-- EXERCISE OBJECTIVE --
Provide the number of lines below that include "Шкаф", without any other words.
--------------------------------------------------
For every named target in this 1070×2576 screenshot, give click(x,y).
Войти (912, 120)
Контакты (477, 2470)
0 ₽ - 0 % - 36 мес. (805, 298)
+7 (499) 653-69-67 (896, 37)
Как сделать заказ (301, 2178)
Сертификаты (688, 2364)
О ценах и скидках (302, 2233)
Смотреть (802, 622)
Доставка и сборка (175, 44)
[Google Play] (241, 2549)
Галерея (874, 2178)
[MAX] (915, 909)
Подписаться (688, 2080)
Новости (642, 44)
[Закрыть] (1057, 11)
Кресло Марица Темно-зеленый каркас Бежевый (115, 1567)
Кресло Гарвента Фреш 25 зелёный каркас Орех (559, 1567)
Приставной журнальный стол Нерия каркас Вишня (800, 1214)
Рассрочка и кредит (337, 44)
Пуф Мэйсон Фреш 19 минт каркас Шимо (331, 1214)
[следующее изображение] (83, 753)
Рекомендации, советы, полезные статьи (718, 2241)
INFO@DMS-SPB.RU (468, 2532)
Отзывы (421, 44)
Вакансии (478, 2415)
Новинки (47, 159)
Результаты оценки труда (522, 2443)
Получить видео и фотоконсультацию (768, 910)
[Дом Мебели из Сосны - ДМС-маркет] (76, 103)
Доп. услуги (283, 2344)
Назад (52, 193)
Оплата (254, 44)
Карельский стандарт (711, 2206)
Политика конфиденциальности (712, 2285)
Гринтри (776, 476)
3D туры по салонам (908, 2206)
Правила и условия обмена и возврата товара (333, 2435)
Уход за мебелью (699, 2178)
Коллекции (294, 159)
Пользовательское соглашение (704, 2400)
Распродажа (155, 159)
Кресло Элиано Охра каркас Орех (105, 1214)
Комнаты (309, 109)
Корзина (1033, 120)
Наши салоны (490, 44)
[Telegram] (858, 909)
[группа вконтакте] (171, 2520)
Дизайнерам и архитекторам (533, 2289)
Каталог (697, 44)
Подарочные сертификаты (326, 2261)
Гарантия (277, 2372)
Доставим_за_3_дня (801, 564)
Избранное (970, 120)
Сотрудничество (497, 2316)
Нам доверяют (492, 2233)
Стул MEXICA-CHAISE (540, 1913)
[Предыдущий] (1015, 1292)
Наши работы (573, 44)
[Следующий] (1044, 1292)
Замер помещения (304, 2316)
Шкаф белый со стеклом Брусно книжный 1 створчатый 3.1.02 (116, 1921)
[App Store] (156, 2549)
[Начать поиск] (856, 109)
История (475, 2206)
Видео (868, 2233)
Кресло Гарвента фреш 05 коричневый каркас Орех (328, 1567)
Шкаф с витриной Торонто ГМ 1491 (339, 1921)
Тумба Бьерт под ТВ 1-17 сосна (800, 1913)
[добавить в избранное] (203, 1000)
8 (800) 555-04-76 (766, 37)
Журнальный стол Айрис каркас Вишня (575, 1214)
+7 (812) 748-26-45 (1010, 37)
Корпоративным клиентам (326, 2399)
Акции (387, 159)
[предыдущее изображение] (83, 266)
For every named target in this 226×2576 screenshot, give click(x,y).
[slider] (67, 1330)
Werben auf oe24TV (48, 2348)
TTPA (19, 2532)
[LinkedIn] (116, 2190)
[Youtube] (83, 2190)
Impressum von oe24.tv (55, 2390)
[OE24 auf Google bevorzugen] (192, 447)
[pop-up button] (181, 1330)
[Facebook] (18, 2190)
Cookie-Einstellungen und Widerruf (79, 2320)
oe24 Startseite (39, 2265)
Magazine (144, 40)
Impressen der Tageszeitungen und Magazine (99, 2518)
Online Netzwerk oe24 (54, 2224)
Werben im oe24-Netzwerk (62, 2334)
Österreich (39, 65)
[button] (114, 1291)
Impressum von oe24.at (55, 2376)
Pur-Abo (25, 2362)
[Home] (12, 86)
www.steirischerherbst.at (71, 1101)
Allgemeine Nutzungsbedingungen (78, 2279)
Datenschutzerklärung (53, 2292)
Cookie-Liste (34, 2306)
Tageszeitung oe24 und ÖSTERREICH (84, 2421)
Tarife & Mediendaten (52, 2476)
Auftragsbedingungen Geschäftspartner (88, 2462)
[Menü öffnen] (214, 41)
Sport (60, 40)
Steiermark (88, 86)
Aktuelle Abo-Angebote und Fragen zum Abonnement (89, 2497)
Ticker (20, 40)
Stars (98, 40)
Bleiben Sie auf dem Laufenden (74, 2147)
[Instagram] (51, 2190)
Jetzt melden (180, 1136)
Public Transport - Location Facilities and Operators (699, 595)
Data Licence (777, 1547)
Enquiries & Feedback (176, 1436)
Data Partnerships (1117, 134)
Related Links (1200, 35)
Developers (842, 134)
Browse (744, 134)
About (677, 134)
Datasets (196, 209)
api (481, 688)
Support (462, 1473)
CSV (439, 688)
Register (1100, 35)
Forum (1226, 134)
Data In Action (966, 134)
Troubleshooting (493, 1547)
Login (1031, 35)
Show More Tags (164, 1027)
--------------------------------------------------
-- EXERCISE ANSWER --
2